Arno

Human Incognito

Disponible le 15 janvier 2016

Informations : Simon Fauteux / Patricia Clavel

Montréal, décembre 2015 – Enregistré à Bruxelles et Bristol, produit par le célèbre producteur anglais John Parish (qui a collaboré entre autres avec PJ Harvey, Eels et Dionysos), ce nouvel album composé de 11 titres s’inscrit parfaitement dans l’œuvre du chanteur, oscillant tour à tour entre romantisme éclairé et rock’n roll assumé.

«Je veux vivre dans un monde sans papiers, où les riches et les pauvres n’existent pas, où les chiens embrassent les chats, où on ne doit pas chercher la beauté et la vérité. Je veux vivre dans un monde où les cons ne font pas de bruit.»

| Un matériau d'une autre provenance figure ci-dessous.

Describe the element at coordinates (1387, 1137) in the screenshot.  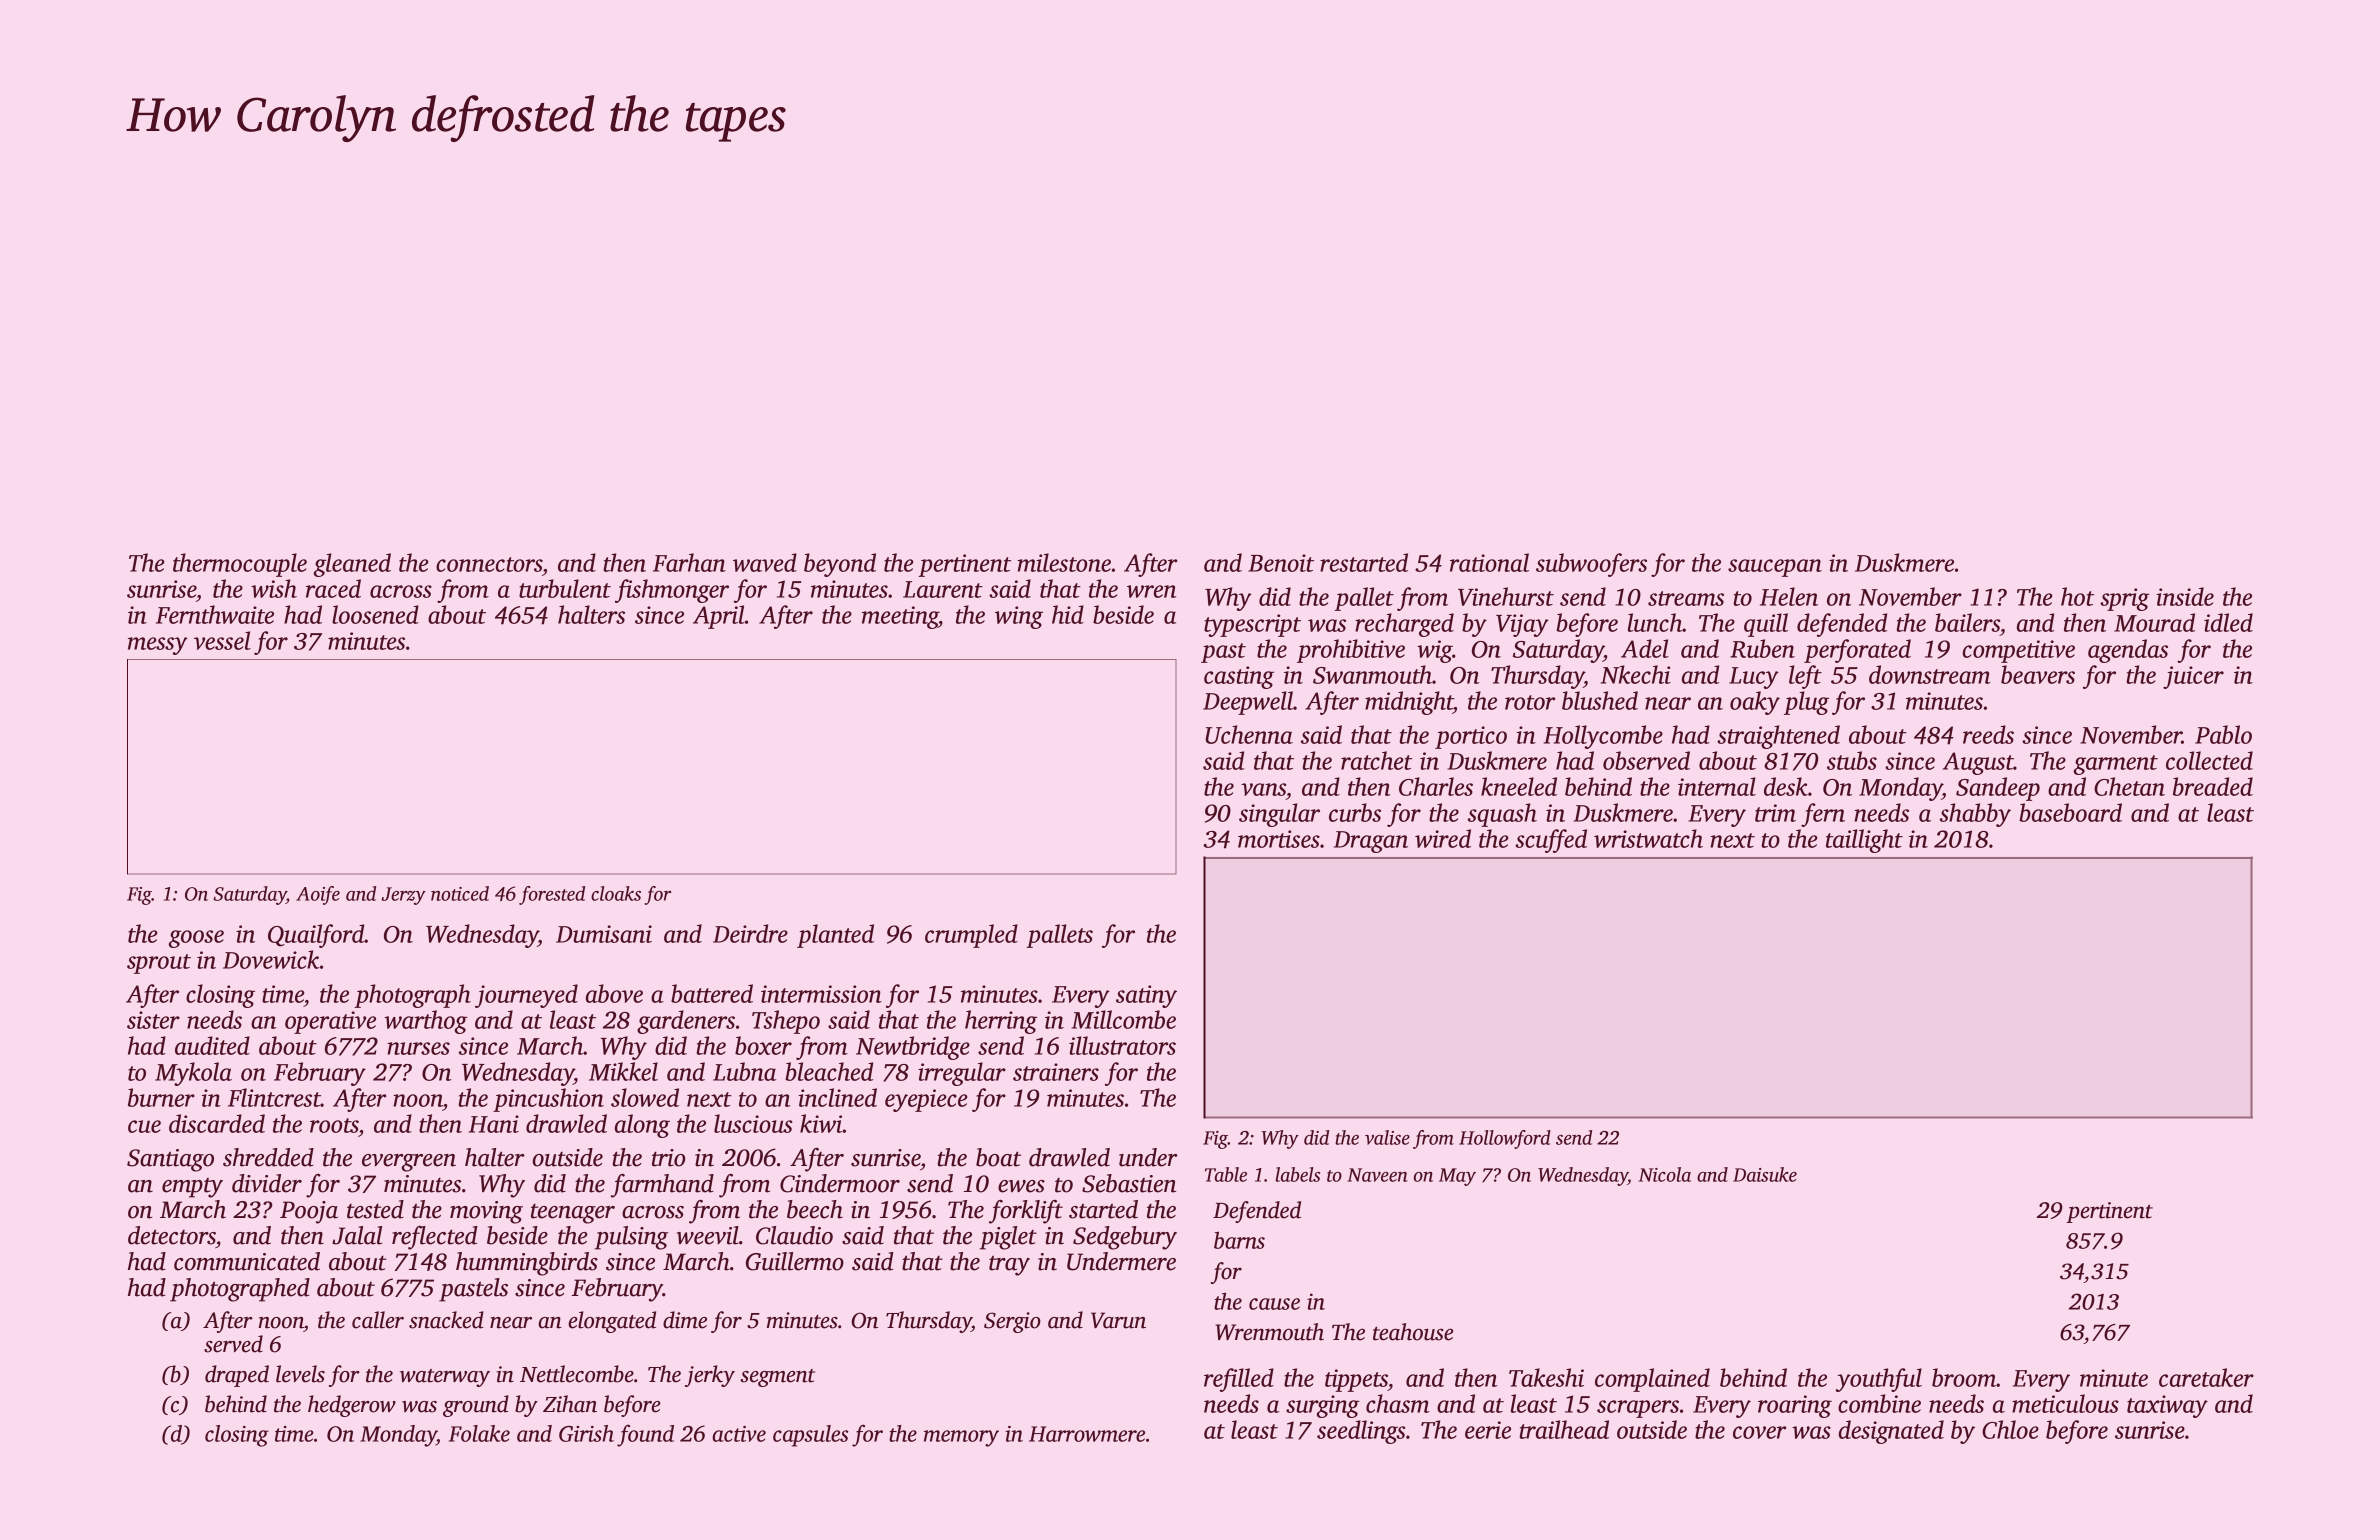
I see `valise` at that location.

Le monde qu’Arno chante dans Je veux vivre, poignant blues urbain extrait de son nouvel album  Human Incognito, disponible le 15 janvier prochain est un beau monde, mais il n’existe pas. « C’est une utopie », avoue le chanteur, auteur et compositeur. « Mais il faut bien rester positif, hein? Être négatif n’a jamais aidé à faire avancer les choses. Et moi, je veux avancer… » Avec l’expérience et l’inspiration instinctive qu’on lui connaît, le challenge pour Arno aujourd’hui n’est pas tant d’enregistrer un nouvel album mais bien de ne pas se répéter. « J’ai déjà fait trente-deux albums studio dans ma vie. Avec Tjens Couter, TC Matic, The Subrovniks, Charles et les Lulus, Charles and The White Trash European Blues Connection et sous le nom d’Arno bien sûr… À chaque fois, je me dis que je ne dois pas faire la même chose que sur mon disque précédent et c’est de plus en plus difficile. Il m’arrive de passer des nuits blanches à cause de ça. Mais une fois que j’ai trouvé ce que je veux,  ca va très vite.

Je suis un impulsif. Pour Human Incognito, j’ai souhaité privilégier une démarche organique. Il y a beaucoup moins de synthés et de claviers que sur mes albums précédents.  Human Incognito, c’est ma voix, des guitares, une basse et une batterie… Tu vois un peu le bazar ? »

Quatre ans après une première collaboration sur Future Vintage, Human Incognito a été enregistré avec John Parish à la fin de l’été 2015 en une petite semaine au studio ICP à Bruxelles.  Alternant blues, ballades de poor lonesome European cowboy, anglais et français, passé simple, indicatif du présent et futur proche, Arno choisit de ne pas choisir et, du coup, reste imprévisible. Et puis, il y a toujours ce sens de la formule qui n’appartient qu’à lui.  Seul Arno est capable de piquer là où il faut sans pour autant jouer au donneur de leçon.

Alors, faut-il le croire quand il chante « I’m just an old motherfucker », premier extrait de l’album, sur fond de guitares rauques ? « Oui, c’est vrai, je suis un old motherfucker. Il m’arrive aussi de parler comme un vieux motherfucker. Je trouve ainsi que le rock est devenu beaucoup trop calculé aujourd’hui. Plus personne n’ose prendre des risques. Ça manque de révolte. A l’image du monde, le rock est devenu trop conservateur. » Heureusement, il y a encore des albums comme Human Incognito pour nous prouver le contraire.